**Exercise brief:**
Answer these questions about the interview below:
1. What two careers does the illustrator say they might have tried instead?
2. What is the first question the illustrator asks when approaching a new piece of work?
3. What does the illustrator always go back to when feeling out of inspiration?

What is your relationship with the field of science and why do you feel drawn to bring it to life through art?

I like science, especially biology and medicine because life is so diverse and amazing. If not being an illustrator, I might try to be a zoologist or biologist. I have so much fun working with science. I think it is my way of connecting with people. Through illustration, I’m able to visualise what I feel about the world and if it sparks someone's interest in science, I would more than be happy.

In what ways do you think art enhances people's understanding and experience of science?

The visualisation of science simplified it and made it easier to understand by normal people, which will help the information and knowledge reach a larger audience.

Art may not be as accurate as diagrams in textbooks, but it’s much more fun. So it catches people’s attention and makes them more willing to learn about it.

Even in microscopic scenes, you add human-like characters into your work. What effect do you hope this has on viewers?

A microscopic scene is turning abstract and very different from our daily life as it has been zoomed in for many times. So, if I put a human-like figure in the environment, it would bring a drastic visual contrast. Also, a human-like character would make viewers more attached, as if they have entered the microscopic world to explore by themselves. I like placing a character in a strange environment because it opens up possibilities for narrative.

What are the most important questions you ask yourself when you approach a new piece of work?

First of all, is it fun? Am I enjoying doing it? I think an interesting piece of work tells stories. Viewers could read their understanding from it and interpret it in their own way instead of being told a well-finished story. They may think, what’s happening there? And that’s what I think makes a fun piece.

Secondly, is it original? Influenced by nostalgic posters, I started exploring and experimenting with this old diagram-like style. I use materials and textures to imitate traditional printing techniques, combined with digitally drawn graphics. Unlike traditional posters that usually illustrate a concrete scene, I will abstract the scene and make it more graphical. This combination of traditional and digital makes my work stand out and be recognisable by people.

In a world where science is becoming more polarising and political, what positive impact do you think art can have on these conversations?

More and more scientific institutions have begun to cooperate with artists to visualise scientific knowledge so that more ordinary people can easily obtain or understand it. Whether it's illustrations in handout pamphlets or animated medical videos on YouTube, art has played a vital role in popularising scientific knowledge. I think a lot of misunderstanding comes from unequal information. This is not to say that everyone has to be an expert to make good judgments about information, but more collaboration between art and science can spread knowledge more widely instead of in the hands of a few.

Your pieces are often a mix of real-world textures and paintings. In our increasingly digitised period of art-making, what is the value in continuing with analogue techniques when they often will end up being presented through digital channels?

As I mentioned earlier, my creative process is a combination of traditional and digital. I continue to get inspiration from analogue techniques and nostalgic posters. They also deeply influence my style. I always go back to paper and pencil whenever I feel out of inspiration. I think the traditional painting process is the source, and all the styles we see now, whether analogue or digital, can be traced back to it. So even though social media has become the main venue for art presentations, traditional techniques still play an important role.

Stored entries:
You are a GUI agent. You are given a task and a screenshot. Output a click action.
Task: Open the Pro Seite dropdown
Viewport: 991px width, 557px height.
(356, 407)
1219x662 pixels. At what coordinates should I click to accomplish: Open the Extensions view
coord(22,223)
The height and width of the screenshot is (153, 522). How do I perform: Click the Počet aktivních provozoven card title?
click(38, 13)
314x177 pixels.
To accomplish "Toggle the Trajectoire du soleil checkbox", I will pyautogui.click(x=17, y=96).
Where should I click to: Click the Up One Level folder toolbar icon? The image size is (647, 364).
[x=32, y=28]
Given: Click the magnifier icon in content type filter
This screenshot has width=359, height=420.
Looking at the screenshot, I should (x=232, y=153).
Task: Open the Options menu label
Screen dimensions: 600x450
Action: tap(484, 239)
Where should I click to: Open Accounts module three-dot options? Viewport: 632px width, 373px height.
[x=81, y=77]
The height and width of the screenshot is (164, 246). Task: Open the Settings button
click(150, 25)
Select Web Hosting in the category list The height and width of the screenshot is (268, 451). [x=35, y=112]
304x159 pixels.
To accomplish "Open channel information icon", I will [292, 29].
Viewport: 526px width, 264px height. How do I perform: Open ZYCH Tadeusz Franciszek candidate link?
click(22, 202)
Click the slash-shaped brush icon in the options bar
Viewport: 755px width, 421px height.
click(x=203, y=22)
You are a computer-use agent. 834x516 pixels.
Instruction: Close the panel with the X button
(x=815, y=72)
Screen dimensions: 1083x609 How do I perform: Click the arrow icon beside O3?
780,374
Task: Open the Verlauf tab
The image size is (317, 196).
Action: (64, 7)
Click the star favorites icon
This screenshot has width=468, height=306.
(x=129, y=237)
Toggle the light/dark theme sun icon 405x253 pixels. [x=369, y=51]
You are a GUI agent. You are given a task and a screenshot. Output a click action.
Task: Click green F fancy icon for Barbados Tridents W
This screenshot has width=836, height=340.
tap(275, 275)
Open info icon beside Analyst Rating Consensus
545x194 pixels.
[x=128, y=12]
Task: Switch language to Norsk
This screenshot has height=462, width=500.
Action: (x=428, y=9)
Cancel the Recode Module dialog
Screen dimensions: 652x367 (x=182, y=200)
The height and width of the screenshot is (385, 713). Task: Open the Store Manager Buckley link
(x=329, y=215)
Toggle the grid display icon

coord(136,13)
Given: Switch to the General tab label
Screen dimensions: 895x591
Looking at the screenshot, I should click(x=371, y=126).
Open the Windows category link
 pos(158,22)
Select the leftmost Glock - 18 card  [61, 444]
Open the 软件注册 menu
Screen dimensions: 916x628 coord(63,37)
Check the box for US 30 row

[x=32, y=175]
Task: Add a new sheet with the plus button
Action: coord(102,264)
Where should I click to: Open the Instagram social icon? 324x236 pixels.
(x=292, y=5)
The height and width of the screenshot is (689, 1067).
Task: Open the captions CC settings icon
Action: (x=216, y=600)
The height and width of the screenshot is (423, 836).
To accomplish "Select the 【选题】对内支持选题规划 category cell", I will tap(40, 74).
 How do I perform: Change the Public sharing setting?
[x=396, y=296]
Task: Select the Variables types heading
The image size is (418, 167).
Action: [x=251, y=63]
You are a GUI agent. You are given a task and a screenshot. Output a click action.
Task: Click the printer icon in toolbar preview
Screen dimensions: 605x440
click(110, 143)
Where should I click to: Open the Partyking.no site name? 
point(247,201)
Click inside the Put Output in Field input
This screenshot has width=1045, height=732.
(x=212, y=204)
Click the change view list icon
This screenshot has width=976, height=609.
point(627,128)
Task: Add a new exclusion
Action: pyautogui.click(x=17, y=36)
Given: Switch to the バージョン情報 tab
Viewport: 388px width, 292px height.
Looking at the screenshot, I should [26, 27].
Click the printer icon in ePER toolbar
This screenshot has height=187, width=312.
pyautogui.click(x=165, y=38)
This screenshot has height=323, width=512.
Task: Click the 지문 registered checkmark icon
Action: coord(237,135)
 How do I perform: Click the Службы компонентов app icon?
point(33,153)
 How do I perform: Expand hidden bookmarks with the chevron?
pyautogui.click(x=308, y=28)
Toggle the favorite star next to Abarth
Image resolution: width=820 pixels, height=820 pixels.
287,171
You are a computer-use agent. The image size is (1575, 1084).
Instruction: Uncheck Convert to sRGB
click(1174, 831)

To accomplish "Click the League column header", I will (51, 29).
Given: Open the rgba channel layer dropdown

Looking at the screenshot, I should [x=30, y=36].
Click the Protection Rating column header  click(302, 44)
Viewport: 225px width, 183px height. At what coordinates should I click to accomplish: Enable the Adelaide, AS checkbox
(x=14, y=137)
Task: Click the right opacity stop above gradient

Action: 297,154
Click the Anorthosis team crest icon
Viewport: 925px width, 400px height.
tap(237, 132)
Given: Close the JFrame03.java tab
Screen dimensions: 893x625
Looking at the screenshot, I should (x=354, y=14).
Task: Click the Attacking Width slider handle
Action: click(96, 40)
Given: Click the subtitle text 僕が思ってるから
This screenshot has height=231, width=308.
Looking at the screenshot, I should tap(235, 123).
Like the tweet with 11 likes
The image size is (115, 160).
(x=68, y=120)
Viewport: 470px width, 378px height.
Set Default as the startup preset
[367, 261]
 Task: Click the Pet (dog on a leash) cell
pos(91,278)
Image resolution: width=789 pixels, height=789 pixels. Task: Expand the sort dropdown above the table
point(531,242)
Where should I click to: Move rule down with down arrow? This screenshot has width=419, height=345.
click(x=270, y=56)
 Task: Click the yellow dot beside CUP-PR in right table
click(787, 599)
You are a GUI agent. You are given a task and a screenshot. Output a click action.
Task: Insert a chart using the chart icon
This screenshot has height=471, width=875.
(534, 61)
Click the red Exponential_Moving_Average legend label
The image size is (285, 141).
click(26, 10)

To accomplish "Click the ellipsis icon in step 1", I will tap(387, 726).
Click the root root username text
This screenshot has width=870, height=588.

**Exercise output:**
1. Zoologist or biologist.
2. "Is it fun?"
3. Paper and pencil.